Yesterday, German designer Karl Lagerfeld turned Seventy-eight and has no hopes of retiring anytime soon. While contemporaries like Hubert de Givenchy and Valentino Garavani sold off their labels, Karl continues to design under his own label as well as for Chanel and Fendi.
Born in Hamburg on 10th September 1933, Karl began is career twenty years later by being a freelance draftsman for fashion houses in Paris. In 1955, he joined the house of Pierre Balmain after winning a contest for designing a coat by the International Wool Secretariat. Ironically, the other Grand Master, Yves Saint Laurent, stood second to Karl. More ironical is the fact that Karl never liked designing coats. He preferred designing LBD’s.
Three years later in 1958, Karl joined the House of Jean Patou where he designed two collections a year. But none of this is as interesting as the very controversial collection he did for Chanel in 1994. According to Wikipedia, “There was much controversy from Lagerfeld’s use of a verse from the Qur’an in his spring 1994 couture collection for Chanel, despite apologies from the designer and the fashion house. The controversy erupted after the 1994 couture show in Paris, when the Indonesian Muslim Scholars Council in Jakarta called for a boycott of Chanel and threatened to file formal protests with the government of Mr. Lagerfeld’s homeland, Germany. The designer apologized, explaining that he had taken the design from a book about the Taj Mahal, thinking the words came from a love poem.” What happened to those clothes costing millions? They were unceremoniously burned in an incinerator.

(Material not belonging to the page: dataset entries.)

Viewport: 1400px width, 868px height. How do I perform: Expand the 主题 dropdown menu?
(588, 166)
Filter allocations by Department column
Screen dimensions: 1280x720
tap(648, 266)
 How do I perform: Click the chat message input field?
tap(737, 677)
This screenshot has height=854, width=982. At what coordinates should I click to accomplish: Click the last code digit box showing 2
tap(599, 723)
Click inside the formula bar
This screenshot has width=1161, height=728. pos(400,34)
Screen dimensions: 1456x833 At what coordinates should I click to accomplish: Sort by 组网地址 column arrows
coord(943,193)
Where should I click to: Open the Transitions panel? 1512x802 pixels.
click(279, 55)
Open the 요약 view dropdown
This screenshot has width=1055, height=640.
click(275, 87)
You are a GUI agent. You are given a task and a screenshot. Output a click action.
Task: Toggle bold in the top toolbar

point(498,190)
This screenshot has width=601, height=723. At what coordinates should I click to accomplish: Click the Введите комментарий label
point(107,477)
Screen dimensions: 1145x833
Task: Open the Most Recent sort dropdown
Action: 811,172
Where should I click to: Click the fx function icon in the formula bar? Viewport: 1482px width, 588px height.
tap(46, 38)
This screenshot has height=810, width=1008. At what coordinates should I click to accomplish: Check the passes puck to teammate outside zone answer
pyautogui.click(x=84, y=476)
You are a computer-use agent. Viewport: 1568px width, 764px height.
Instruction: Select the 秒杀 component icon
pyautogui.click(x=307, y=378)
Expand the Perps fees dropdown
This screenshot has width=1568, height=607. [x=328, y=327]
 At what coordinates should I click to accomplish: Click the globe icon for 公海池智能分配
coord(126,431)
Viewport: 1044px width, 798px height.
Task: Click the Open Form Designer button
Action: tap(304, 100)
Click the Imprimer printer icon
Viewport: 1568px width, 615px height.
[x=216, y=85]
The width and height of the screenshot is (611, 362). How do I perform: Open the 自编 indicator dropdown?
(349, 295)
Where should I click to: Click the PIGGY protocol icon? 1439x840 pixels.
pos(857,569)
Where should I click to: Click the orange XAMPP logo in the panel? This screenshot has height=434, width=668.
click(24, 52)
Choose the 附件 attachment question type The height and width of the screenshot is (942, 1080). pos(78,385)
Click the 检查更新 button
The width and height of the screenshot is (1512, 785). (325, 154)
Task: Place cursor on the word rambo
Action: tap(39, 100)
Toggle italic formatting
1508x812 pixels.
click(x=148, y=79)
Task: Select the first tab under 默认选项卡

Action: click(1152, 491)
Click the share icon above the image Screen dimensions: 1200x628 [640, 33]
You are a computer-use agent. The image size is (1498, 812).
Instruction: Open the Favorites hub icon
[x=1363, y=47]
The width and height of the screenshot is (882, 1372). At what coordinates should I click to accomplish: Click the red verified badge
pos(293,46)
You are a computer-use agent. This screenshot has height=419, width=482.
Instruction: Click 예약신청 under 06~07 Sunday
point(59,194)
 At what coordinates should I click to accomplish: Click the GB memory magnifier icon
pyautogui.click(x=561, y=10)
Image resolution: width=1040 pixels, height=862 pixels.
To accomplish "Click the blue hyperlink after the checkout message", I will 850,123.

Since then, Karl Lagerfeld has designed less controversial things like the Diet Coke bottle, a coffee-table book called Visionnaire 23: The Emperor’s New Clothes and even a teddy-bear in his likeness (it wears dark-glasses). In fact, Karl is rarely seen without his dark-glasses, black gloves on his hands (at times finger-less) and a lace fan in his hand. And if you must know, he ONLY travels in the Chanel jet-plane – it was a clause in his contract when he signed up for the job decades ago.
Now 78 years old with no signs of letting up, Karl Lagerfeld is still on the top of the couture list. Here are few of his more infamous and eccentric quotes (courtesy The Observer Magazine) to keep you giggling all day:
* “I am like a caricature of myself, and I like that. It is like a mask. And for me the Carnival of Venice lasts all year long”
* “When I was four I asked my mother for a valet for my birthday”
* “The iPod is genius. I have 300”
* “I don’t know Heidi Klum. She was never known in France. Claudia Schiffer also doesn’t know who she is.”
* “They’re my burka…” (On his sunglasses)
* “I had an interview once with some German journalist – some horrible, ugly woman. It was in the early days after the communists – maybe a week after – and she wore a yellow sweater that was kind of see-through. She had huge tits and a huge black bra, and she said to me, ‘It’s impolite; remove your glasses.’ I said, ‘Do I ask you to remove your bra’?”
* “When I was a child I asked my mother what homosexuality was about and she said – and this was 100 years ago in Germany and she was very open-minded – ‘It’s like hair colour. It’s nothing. Some people are blonde and some people have dark hair. It’s not a subject.’ This was a very healthy attitude.”
* “Frustration is the mother of crime, and so there would be much more crime without prostitutes and without porn movies.”